__Work instructions__. Reproduce each entry exactly.

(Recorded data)

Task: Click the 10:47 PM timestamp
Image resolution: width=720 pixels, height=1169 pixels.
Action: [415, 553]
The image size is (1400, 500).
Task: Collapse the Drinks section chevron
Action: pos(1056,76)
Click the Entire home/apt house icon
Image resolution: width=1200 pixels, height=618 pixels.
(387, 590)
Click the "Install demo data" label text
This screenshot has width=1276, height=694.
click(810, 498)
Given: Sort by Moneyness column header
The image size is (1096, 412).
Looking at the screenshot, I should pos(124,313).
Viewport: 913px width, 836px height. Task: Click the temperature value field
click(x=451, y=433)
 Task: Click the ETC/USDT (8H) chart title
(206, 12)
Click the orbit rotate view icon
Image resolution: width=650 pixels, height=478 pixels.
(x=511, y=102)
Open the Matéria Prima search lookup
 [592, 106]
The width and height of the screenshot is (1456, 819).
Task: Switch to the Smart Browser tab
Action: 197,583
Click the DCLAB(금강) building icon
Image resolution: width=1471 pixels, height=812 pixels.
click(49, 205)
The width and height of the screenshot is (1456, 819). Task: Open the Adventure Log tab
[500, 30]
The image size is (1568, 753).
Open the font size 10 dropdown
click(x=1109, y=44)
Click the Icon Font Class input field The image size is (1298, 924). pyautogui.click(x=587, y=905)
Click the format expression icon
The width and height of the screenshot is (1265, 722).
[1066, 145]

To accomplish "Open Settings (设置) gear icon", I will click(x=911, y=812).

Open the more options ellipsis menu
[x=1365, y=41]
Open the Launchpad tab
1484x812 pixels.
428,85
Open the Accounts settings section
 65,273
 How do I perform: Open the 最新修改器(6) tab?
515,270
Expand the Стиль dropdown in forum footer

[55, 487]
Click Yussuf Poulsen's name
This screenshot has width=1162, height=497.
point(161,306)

__Task result__.
Task: Click the 10:47 PM timestamp
Image resolution: width=720 pixels, height=1169 pixels.
Action: [415, 553]
The image size is (1400, 500).
Task: Collapse the Drinks section chevron
Action: pos(1056,76)
Click the Entire home/apt house icon
Image resolution: width=1200 pixels, height=618 pixels.
(387, 590)
Click the "Install demo data" label text
This screenshot has width=1276, height=694.
click(810, 498)
Given: Sort by Moneyness column header
The image size is (1096, 412).
Looking at the screenshot, I should pos(124,313).
Viewport: 913px width, 836px height. Task: Click the temperature value field
click(x=451, y=433)
 Task: Click the ETC/USDT (8H) chart title
(206, 12)
Click the orbit rotate view icon
Image resolution: width=650 pixels, height=478 pixels.
(x=511, y=102)
Open the Matéria Prima search lookup
 [592, 106]
The width and height of the screenshot is (1456, 819).
Task: Switch to the Smart Browser tab
Action: 197,583
Click the DCLAB(금강) building icon
Image resolution: width=1471 pixels, height=812 pixels.
click(49, 205)
The width and height of the screenshot is (1456, 819). Task: Open the Adventure Log tab
[500, 30]
The image size is (1568, 753).
Open the font size 10 dropdown
click(x=1109, y=44)
Click the Icon Font Class input field The image size is (1298, 924). pyautogui.click(x=587, y=905)
Click the format expression icon
The width and height of the screenshot is (1265, 722).
[1066, 145]

To accomplish "Open Settings (设置) gear icon", I will click(x=911, y=812).

Open the more options ellipsis menu
[x=1365, y=41]
Open the Launchpad tab
1484x812 pixels.
428,85
Open the Accounts settings section
 65,273
 How do I perform: Open the 最新修改器(6) tab?
515,270
Expand the Стиль dropdown in forum footer

[55, 487]
Click Yussuf Poulsen's name
This screenshot has width=1162, height=497.
point(161,306)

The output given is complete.